Shelley Schlender: Hemoglobin A1C of 11 is way high.

Andy Culbertson: It's way high.

Shelley Schlender: A hemoglobin A1C of 6.7 is still a little high because normal is around 5, but it's way better.

Andy Culbertson: In the world of public health, the goal is to have about a 7 or less if somebody is diabetic, especially if they're making the changes gradually. Ideally, you want to get the A1C down to 5.3 or lower. That would be a sign of very great blood sugar control, along with the lipid panel and everything else that goes along with that to paint the story of what's happening inside the body metabolically.


Shelley Schlender: How about your children? You not only share this with your clients and in education classes, you have a grade school child and also a child in middle school.

Andy Culbertson: We home school, and so I think that they're not exposed to the same level that a lot of children are that are schooled to the junk food and junk drinks that are out there. Many of our friends, they have an idea of what healthy eating is even though sometimes it's Paleo, sometimes it's not. They're definitely gluten free.

My younger son who's five, our younger son, he's been Paleo for most of his life, whereas the thirteen-year-old, we've made some changes these past couple years. He's doing well with it. We call him the master chef, so at home, he's using lots of avocados. Lots of vegetables. Lots of herbs and spices. Local grass-fed meats.

He does sometimes wish he could have other foods. He does here and there, which is fine. I've seen changes in his ability to think and to move his body. All good changes with him.

Shelley Schlender: You personally, you had some health problems. Paleo helped you, and it helped Bob. It helped your kids. It helps your clients, and then your music helps Loren.

Bob Culbertson: It's like a full circle.

Andy Culbertson: It is.
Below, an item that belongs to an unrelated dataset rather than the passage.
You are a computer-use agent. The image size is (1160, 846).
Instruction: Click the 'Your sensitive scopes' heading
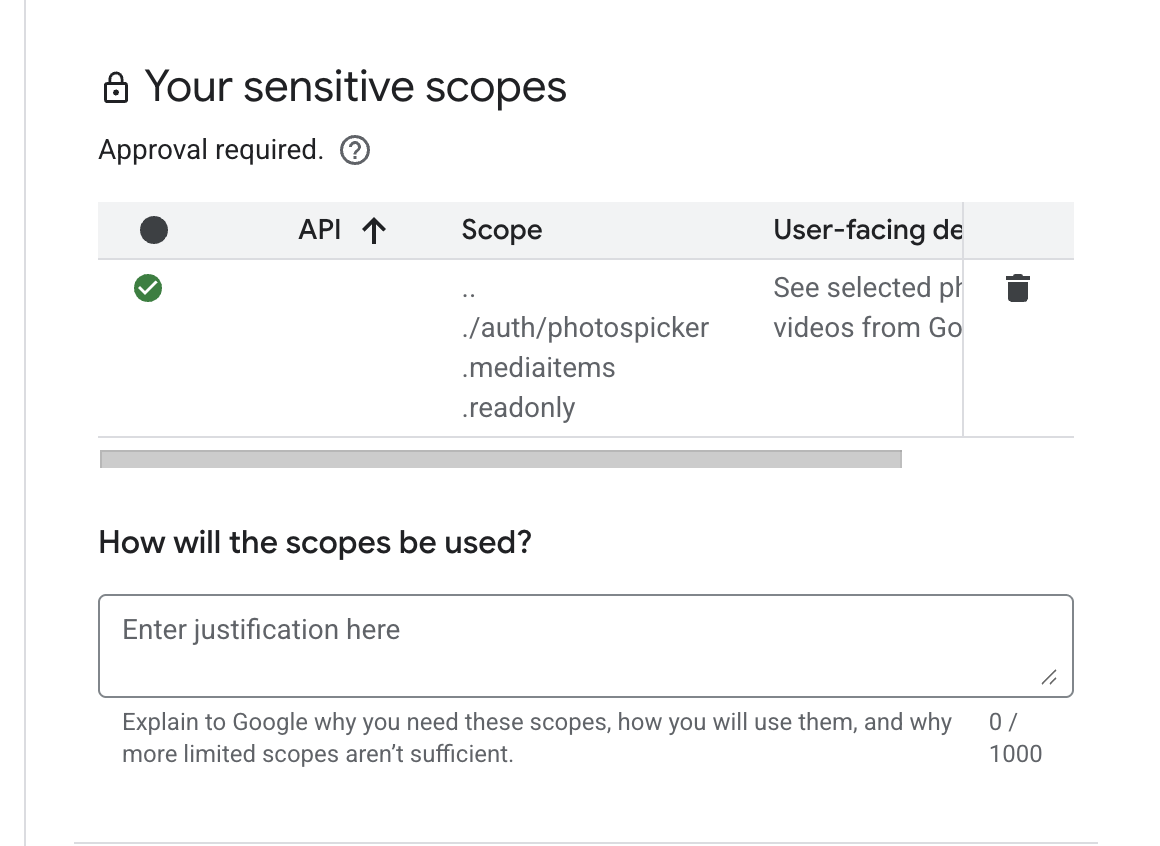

It's a full circle.

Loren Cordain: It's really cool the way people have come together. There's that cosmic connection. I'm not sure how Andy and I and Bob have connected, but it's been very cool. I've enjoyed my relationship with them and so many people across the United States and around the world that have adopted this.

For Andy to talk to you personally about her kids, that's a personal deal. You don't have to. I think that's neat that she does. I put that on the record as my family and me and my wife, we will show that to the world.
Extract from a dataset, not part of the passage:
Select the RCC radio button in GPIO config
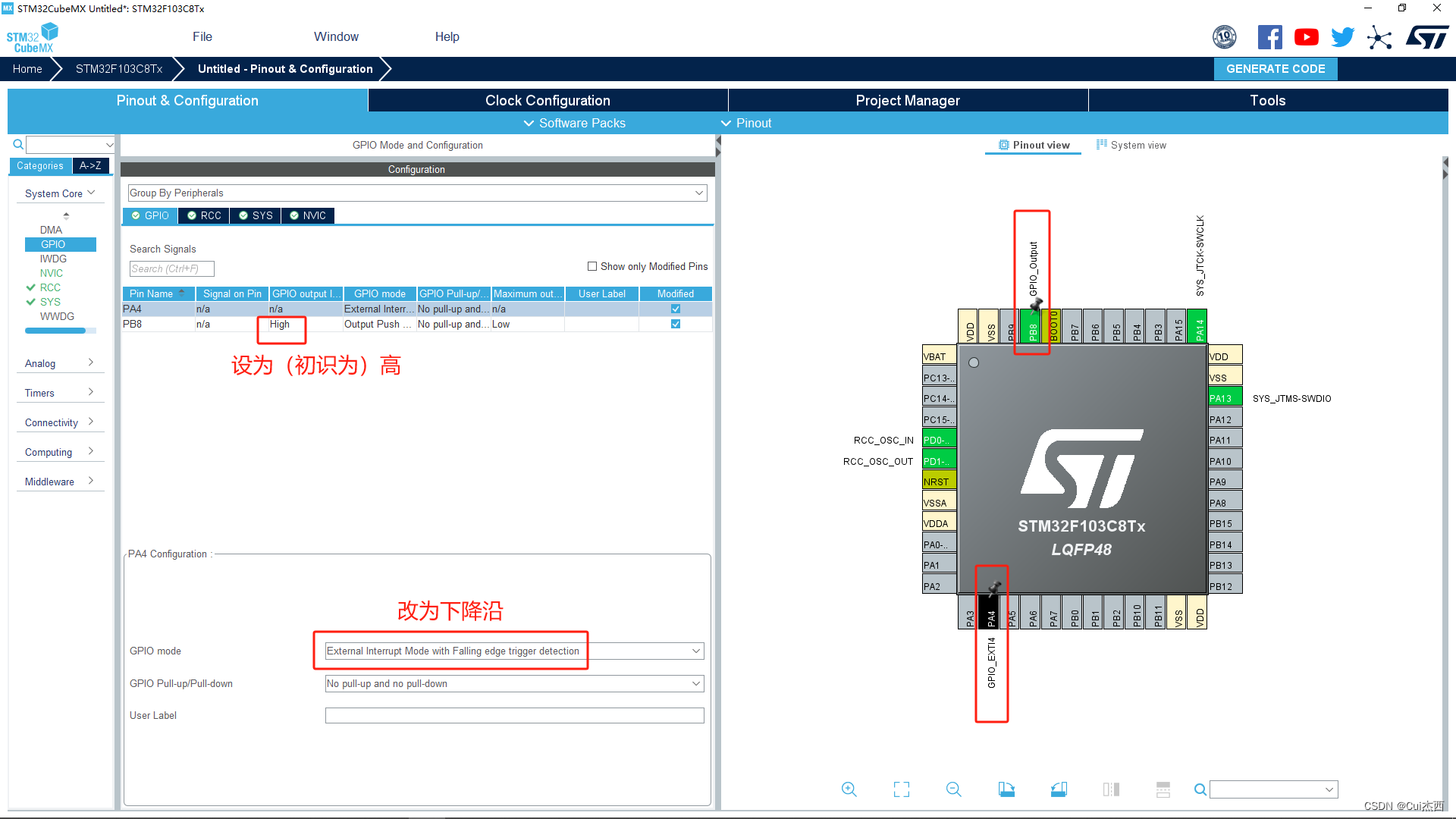This screenshot has width=1456, height=819. (206, 215)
Like Andy and Bob, we have three children, and we've raised them Paleo. We're not [00:08:00] 100% Paleo because we live in the 21st-century world. It's really impossible. I think it makes restrictions upon growing children that are untenable. We're like Andy and Bob. There's avocados and tomatoes and olives and grass-produced beef at every single meal, but we don't stock Kellogg's Corn Flakes. You can't find that in our house. We don't stock soda pop. There's no refined sugars.

They can get around it a little bit. We have cheeses. We occasionally have potatoes and root vegetables, this and that, whatever. If a kid wants to go to a birthday party and partake in white bread and sugar, fine. They don't do it all the time. I think that's really the issue with Paleo is that it's what you do 85% of the time that's the most important.

Andy Culbertson: Loren, if I may bring in your mention of connecting the dots as an artist. You're a literary artist and scientist and Bob's as a musician, a musical artist. The word that came to mind was creativity. It's the power of creativity that's there. It's a wellspring. It's pretty amazing what you've done and what Bob's accomplished as well. You’ve brought the concept of peaceful in describing his music.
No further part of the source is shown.